● Extract to read
┌────────

- The large scale operations in Jammu and Kashmir were planned, directed and conducted almost entirely by Indian officers. The few British officers still holding some senior appointments in India gave some advice and assistance only in the first few months of the operations. The Indian officers of whom Cariappa was the senior most, had till then little experience in the higher planning and conduct of war. It is a remarkable evidence of their high calibre and professional competence that they managed so well the long compaign which took place in exceptionally difficult circumstances.
- As already related, there had been no previous planning at all for any military action in J&K. The first troops were flown to Srinagar with hardly a couple of days’ planning and preparation. During the long campaign, the small RIAF lost a total of 32 officers and men who laid down their lives for the nation during these operations. In this roll of honour, there were no less than 9 officers. The enemy casualties were definitely many times the total of Indian Army and RIAF casualties, and one estimate concluded that the enemy suffered 20,000 casualties, including 6,000 killed.

└────────

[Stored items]
┌────────

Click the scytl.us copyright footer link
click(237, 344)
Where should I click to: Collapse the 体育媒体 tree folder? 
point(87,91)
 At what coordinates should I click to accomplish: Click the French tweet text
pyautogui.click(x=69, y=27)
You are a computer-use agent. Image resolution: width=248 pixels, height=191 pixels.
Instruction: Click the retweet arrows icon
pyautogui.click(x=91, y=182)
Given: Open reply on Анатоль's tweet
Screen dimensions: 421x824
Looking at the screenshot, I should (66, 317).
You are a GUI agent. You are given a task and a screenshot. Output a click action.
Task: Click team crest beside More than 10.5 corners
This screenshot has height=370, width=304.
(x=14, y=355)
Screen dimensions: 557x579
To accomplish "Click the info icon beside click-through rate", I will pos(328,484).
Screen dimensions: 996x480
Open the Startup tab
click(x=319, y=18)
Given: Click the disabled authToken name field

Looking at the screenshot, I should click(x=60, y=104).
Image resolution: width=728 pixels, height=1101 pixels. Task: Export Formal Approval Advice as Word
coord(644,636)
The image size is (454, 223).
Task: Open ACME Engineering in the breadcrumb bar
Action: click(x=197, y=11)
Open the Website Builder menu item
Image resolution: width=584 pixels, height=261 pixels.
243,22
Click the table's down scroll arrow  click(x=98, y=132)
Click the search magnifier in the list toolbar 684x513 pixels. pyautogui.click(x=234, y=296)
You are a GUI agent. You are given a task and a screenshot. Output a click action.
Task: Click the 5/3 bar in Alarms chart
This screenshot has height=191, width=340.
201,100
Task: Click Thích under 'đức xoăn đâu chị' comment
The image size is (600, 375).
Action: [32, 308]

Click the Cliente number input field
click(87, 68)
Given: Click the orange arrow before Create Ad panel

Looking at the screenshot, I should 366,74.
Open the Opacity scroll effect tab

└────────

● Problem 1
From the text on the Jammu and Kashmir operations, copy the part that opens with the words containing "- As already" and closes with "including 6,000 killed.".
● Problem 2
For each statement, say yes or no according to the text on the Jammu and Kashmir operations, and quote the words from it that decide the answer.
(a) The first troops were flown to Srinagar after weeks of planning.
(b) The RIAF lost 32 officers and men during the operations.
(c) British officers gave advice throughout the whole campaign.
● Problem 3
According to the text on the Jammu and Kashmir operations, who was the senior most of the Indian officers?
Work only from the text about the Jammu and Kashmir operations.

● Expected answer 1
- As already related, there had been no previous planning at all for any military action in J&K. The first troops were flown to Srinagar with hardly a couple of days’ planning and preparation. During the long campaign, the small RIAF lost a total of 32 officers and men who laid down their lives for the nation during these operations. In this roll of honour, there were no less than 9 officers. The enemy casualties were definitely many times the total of Indian Army and RIAF casualties, and one estimate concluded that the enemy suffered 20,000 casualties, including 6,000 killed.

● Expected answer 2
(a) No: "The first troops were flown to Srinagar with hardly a couple of days’ planning and preparation."
(b) Yes: "the small RIAF lost a total of 32 officers and men who laid down their lives for the nation during these operations."
(c) No: "gave some advice and assistance only in the first few months of the operations."

● Expected answer 3
Cariappa.